(Records of locating words and elements)

** start **

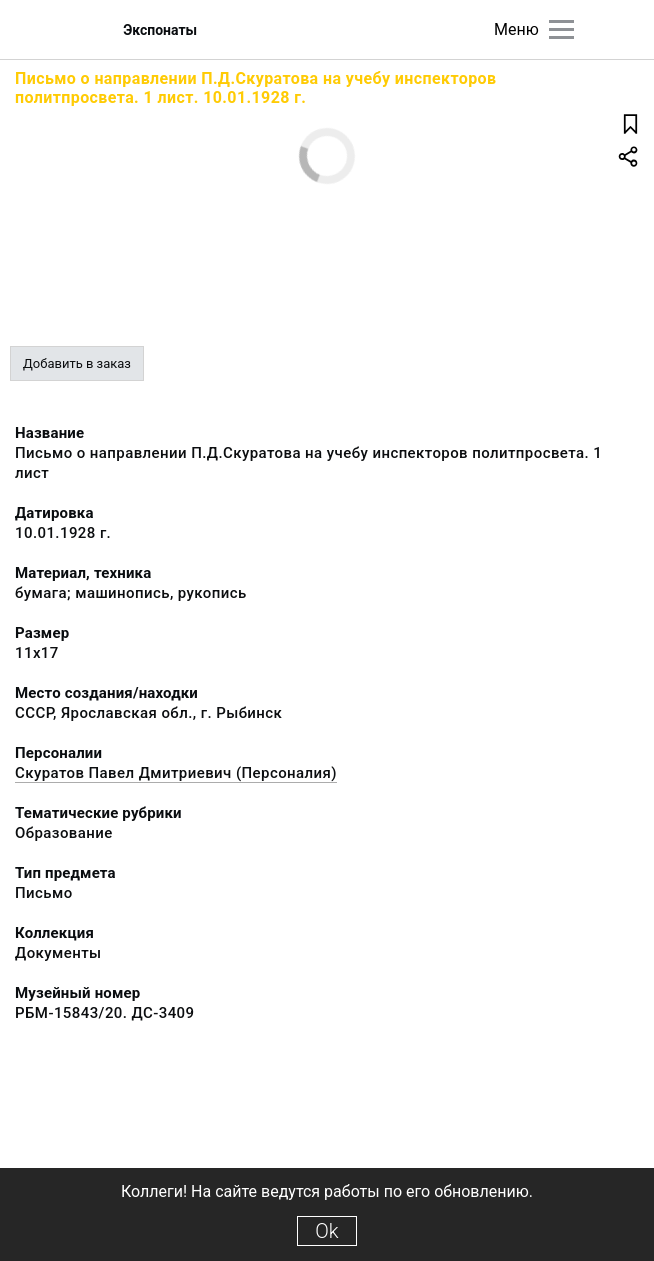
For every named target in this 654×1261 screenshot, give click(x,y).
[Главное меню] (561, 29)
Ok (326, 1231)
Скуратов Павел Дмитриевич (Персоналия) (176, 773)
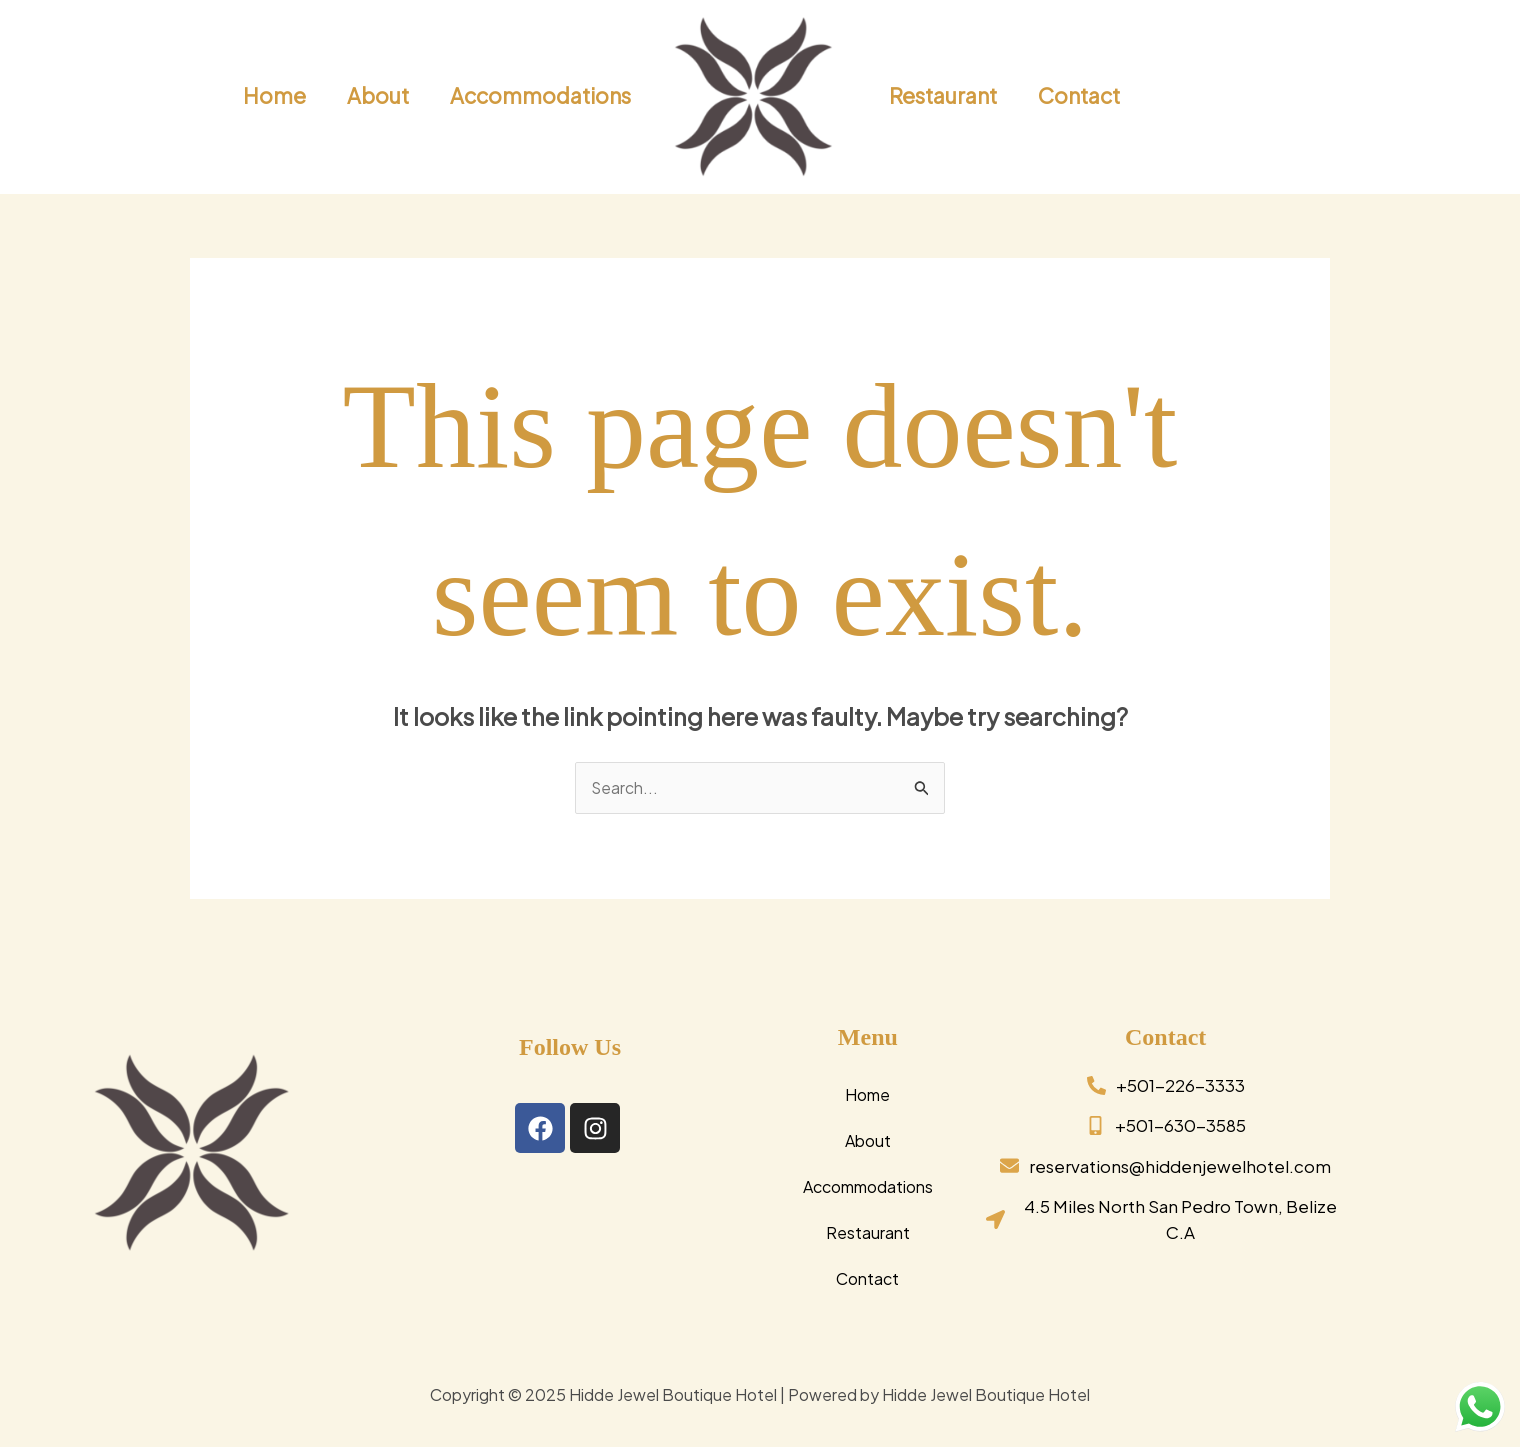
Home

** end **
** start **

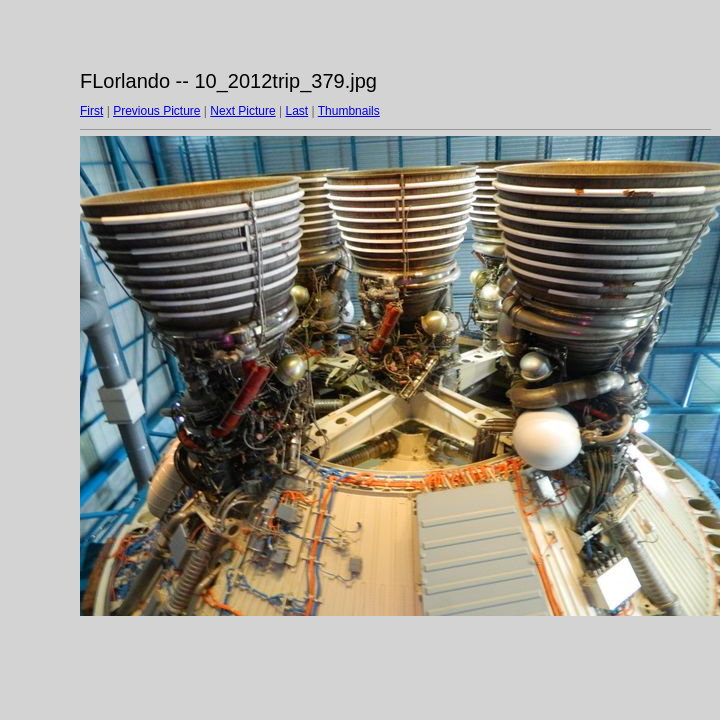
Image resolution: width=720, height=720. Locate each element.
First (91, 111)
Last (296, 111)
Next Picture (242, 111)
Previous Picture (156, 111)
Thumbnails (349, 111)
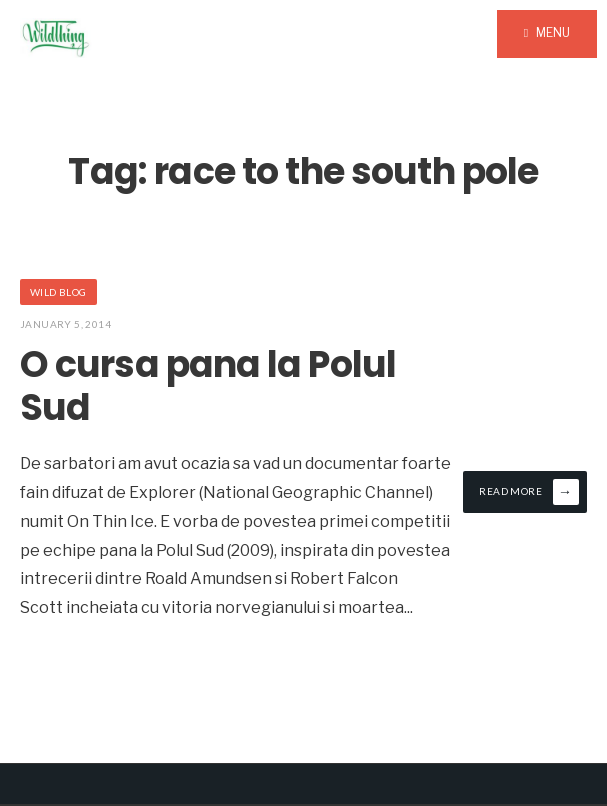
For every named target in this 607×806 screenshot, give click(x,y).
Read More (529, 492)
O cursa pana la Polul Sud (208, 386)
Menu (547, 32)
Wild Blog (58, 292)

** end **

Aim: Render the material as a numbered list, starting at the line containing "For every named target in this 654×1261" and running through the line containing "Скуратов Павел Дмитриевич", both included. Skip any blank lines.

Answer for this exercise:
1. For every named target in this 654×1261 screenshot, give click(x,y).
2. [Главное меню] (561, 29)
3. Ok (326, 1231)
4. Скуратов Павел Дмитриевич (Персоналия) (176, 773)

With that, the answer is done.